Ironically, that will tend to focus the attention of society on the unvaccinated. It's inevitable that they'll be viewed in the same way we view people who walk out the bathroom without washing their hands.

More and more employers will start insisting on it, perhaps most, like Morgan Stanley will be on an honour system and obviously the Self-Employed can set their own rules, but I think before long those who wish to remain unvaccinated against covid, will find they need to keep that fact a secret - the shameful skeleton in their closet.

ConcernedAuntie · 23/06/2021 08:55

I am in a quandary about my hairdresser. She has been cutting my hair for 15 years and I like her and the way she cuts my hair.

However, the last time I went she told me (I didn’t ask) that she does not intend to have the vaccine because she believes it hasn’t been tested for long enough. Fair enough, her decision. She wore a mask and a visor and I wore a mask.

I have had my second vaccine but I do have a kidney disease. I currently have full kidney function but have been advised that as Covid can affect the kidneys contracting the disease would likely accelerate my kidneys losing function.

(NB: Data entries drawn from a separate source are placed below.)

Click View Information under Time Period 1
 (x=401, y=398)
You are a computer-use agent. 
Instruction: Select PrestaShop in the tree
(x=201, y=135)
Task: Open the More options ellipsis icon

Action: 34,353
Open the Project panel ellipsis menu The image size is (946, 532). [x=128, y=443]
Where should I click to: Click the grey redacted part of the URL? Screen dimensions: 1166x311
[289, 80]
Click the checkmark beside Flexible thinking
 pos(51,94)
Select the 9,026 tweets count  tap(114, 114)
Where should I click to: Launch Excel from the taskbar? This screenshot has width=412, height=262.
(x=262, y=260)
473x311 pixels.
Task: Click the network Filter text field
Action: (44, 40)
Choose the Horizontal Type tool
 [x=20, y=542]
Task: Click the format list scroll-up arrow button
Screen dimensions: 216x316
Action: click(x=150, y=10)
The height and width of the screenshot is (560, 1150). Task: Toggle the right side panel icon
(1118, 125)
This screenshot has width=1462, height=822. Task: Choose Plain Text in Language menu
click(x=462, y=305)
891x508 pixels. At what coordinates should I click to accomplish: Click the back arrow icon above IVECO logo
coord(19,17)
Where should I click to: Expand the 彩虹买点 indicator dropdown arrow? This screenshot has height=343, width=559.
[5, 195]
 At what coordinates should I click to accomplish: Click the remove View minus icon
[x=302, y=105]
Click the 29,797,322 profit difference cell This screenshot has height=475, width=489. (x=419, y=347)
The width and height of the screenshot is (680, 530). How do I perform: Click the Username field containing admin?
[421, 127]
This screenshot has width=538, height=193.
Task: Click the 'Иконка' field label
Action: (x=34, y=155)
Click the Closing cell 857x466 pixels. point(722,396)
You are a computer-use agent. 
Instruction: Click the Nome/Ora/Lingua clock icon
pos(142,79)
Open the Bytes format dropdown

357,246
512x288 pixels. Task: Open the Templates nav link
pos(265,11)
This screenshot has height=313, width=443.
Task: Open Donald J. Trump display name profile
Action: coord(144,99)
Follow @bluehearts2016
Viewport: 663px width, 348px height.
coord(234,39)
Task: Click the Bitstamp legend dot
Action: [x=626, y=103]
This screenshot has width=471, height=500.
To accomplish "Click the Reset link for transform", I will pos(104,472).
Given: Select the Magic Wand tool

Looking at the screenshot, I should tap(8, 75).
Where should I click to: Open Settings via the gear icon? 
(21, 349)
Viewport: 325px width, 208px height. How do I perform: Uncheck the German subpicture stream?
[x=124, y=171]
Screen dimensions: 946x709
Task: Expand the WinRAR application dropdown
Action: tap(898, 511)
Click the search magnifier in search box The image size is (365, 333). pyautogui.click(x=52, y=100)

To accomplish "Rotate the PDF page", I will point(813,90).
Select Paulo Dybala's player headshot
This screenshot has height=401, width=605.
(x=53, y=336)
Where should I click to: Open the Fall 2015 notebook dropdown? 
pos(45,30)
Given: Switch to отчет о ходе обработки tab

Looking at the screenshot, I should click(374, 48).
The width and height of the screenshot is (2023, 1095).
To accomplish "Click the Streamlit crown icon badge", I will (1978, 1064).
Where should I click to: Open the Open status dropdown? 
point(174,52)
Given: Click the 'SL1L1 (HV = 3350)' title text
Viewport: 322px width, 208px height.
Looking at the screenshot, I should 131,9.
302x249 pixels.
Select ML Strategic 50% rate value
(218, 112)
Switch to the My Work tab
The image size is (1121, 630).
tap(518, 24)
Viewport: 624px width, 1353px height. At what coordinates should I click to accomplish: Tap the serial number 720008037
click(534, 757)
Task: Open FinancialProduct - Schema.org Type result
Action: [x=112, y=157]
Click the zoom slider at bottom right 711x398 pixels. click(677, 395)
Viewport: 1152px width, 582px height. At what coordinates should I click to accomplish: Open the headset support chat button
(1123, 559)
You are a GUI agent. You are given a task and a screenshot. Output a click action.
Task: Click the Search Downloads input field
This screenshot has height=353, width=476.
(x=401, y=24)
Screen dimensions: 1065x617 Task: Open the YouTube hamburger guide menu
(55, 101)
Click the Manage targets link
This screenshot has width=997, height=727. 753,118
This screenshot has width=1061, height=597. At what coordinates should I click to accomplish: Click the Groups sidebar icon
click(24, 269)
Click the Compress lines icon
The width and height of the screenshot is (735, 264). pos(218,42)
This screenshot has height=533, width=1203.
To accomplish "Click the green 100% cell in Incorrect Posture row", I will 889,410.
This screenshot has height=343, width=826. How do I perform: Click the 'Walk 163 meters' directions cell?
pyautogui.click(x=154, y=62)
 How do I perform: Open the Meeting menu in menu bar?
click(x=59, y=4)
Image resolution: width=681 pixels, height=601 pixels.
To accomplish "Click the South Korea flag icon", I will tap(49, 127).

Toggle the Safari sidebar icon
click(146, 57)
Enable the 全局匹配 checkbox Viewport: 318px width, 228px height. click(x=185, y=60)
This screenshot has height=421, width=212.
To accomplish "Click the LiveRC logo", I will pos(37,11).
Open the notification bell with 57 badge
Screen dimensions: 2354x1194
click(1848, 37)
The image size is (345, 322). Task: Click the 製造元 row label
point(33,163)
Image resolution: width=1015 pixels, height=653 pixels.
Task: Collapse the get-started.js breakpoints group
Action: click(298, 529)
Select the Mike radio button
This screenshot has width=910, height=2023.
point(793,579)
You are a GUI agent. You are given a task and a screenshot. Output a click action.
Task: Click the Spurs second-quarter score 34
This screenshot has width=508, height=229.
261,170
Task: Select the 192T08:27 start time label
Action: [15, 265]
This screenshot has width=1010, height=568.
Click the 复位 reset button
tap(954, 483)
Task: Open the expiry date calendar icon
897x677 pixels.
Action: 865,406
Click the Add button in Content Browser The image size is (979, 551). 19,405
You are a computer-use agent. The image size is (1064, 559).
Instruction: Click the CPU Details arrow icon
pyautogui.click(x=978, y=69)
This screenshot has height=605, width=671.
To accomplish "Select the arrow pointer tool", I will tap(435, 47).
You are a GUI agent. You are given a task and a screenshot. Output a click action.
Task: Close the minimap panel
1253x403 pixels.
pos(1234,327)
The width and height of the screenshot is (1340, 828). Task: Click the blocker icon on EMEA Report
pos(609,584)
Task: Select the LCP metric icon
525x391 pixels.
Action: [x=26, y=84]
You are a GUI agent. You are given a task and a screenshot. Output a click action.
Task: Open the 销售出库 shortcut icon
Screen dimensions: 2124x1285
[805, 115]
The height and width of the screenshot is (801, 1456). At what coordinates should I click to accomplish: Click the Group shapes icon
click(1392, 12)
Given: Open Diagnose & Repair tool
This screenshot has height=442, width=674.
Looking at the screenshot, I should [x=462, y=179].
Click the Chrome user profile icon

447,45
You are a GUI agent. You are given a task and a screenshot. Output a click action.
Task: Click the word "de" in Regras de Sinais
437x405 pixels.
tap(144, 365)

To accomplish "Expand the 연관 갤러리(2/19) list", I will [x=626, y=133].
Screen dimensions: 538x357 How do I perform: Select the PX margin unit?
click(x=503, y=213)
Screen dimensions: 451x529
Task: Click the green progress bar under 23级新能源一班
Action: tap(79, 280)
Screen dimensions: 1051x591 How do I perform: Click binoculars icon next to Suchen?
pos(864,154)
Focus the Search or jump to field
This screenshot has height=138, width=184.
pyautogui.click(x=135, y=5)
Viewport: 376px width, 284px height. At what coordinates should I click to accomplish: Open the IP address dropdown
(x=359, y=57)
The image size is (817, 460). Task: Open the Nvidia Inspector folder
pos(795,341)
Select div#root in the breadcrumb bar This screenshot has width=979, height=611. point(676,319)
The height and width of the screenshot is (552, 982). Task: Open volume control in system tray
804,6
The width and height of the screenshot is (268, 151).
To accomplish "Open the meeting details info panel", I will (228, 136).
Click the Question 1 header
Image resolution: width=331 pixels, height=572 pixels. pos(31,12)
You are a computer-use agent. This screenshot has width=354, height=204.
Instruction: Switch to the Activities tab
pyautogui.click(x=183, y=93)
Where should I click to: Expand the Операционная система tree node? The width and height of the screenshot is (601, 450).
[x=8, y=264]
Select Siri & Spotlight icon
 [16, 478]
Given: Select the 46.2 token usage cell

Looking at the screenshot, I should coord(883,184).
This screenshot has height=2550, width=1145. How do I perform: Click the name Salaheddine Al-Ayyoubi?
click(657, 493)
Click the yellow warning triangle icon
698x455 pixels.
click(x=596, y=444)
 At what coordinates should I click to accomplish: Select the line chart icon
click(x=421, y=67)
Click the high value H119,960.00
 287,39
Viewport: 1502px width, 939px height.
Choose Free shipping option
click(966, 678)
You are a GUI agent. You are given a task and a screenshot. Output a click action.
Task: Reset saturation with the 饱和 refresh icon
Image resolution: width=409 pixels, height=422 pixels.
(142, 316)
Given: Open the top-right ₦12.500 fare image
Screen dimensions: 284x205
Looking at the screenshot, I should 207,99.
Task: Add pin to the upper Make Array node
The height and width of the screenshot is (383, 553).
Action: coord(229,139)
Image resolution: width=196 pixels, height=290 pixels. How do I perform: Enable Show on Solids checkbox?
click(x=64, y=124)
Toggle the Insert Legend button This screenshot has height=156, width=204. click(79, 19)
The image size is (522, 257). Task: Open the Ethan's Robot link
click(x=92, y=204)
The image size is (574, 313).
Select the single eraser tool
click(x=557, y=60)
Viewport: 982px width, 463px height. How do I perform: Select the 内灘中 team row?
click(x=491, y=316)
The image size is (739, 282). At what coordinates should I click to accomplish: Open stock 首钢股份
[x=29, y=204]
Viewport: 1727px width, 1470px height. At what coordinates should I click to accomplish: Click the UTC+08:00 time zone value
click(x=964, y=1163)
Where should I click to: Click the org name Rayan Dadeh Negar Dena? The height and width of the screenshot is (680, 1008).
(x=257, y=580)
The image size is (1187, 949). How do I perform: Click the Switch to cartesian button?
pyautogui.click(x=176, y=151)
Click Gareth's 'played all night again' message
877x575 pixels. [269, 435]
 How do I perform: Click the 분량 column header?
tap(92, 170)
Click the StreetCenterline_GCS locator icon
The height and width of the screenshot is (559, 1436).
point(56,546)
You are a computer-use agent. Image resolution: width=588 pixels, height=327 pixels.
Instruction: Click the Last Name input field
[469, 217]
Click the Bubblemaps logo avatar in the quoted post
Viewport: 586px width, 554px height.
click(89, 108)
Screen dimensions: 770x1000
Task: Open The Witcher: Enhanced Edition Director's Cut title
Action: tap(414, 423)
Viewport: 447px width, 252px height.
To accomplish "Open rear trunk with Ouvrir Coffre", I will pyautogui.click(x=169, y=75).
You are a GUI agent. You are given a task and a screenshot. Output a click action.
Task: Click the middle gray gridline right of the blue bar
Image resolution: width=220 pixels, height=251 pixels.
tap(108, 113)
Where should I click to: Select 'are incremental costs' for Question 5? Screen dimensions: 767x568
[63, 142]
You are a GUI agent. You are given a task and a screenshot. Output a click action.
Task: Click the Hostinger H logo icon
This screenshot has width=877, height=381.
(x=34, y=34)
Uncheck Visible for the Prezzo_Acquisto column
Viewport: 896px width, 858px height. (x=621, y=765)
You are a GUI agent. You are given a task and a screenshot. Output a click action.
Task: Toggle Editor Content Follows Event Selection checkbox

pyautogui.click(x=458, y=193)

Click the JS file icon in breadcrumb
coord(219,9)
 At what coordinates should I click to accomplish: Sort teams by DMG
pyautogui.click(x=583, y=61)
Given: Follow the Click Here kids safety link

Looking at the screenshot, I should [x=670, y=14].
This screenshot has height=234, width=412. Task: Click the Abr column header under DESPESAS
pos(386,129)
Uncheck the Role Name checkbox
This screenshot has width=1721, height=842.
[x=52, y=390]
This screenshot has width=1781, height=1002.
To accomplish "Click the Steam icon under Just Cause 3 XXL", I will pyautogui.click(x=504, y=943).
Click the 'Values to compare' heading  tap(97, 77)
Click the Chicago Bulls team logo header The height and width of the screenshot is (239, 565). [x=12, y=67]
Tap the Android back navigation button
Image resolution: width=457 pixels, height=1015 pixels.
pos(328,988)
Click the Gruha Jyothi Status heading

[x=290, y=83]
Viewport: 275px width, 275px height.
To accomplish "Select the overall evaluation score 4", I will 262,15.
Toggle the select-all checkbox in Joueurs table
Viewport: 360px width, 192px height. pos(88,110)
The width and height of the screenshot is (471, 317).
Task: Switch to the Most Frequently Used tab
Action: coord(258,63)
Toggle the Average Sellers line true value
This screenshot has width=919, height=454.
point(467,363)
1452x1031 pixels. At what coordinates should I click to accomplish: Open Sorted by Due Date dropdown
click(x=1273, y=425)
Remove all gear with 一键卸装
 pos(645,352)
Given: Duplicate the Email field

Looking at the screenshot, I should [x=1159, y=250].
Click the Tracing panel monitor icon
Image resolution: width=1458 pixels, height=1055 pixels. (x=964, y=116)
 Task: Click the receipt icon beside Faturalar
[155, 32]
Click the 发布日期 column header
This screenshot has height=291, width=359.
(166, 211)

Quite happy to still go to her while masks are required but don’t know what to do when masks are no longer mandatory. Not sure I want her breathing over me. Yes, I am vaccinated but I have no way of knowing that it has worked for, as I understand it, it doesn’t work for everyone. Also don’t want to have to tell her that I’m not making any more appointments with her because she has not been vaccinated. I usually book my next appointment as I leave. Difficult.

Skinnytailedsquirrel · 29/06/2021 17:08

@ConcertedAuntie - you have no choice really but to find a hairdresser who is vaccinated. Your health is more important than her indecision/selfishness. Even masks are not failproof against the India variant. It's not worth taking the chance.

Nofriend · 29/06/2021 17:45

This reply has been withdrawn

This has been withdrawn at OP's request.

PotassiumChloride · 29/06/2021 21:06

Yes, I would. In fact it wouldn’t even enter my head to ask them whether they’d had it. I’ve had both my jabs, whether they do so is entirely a matter for them.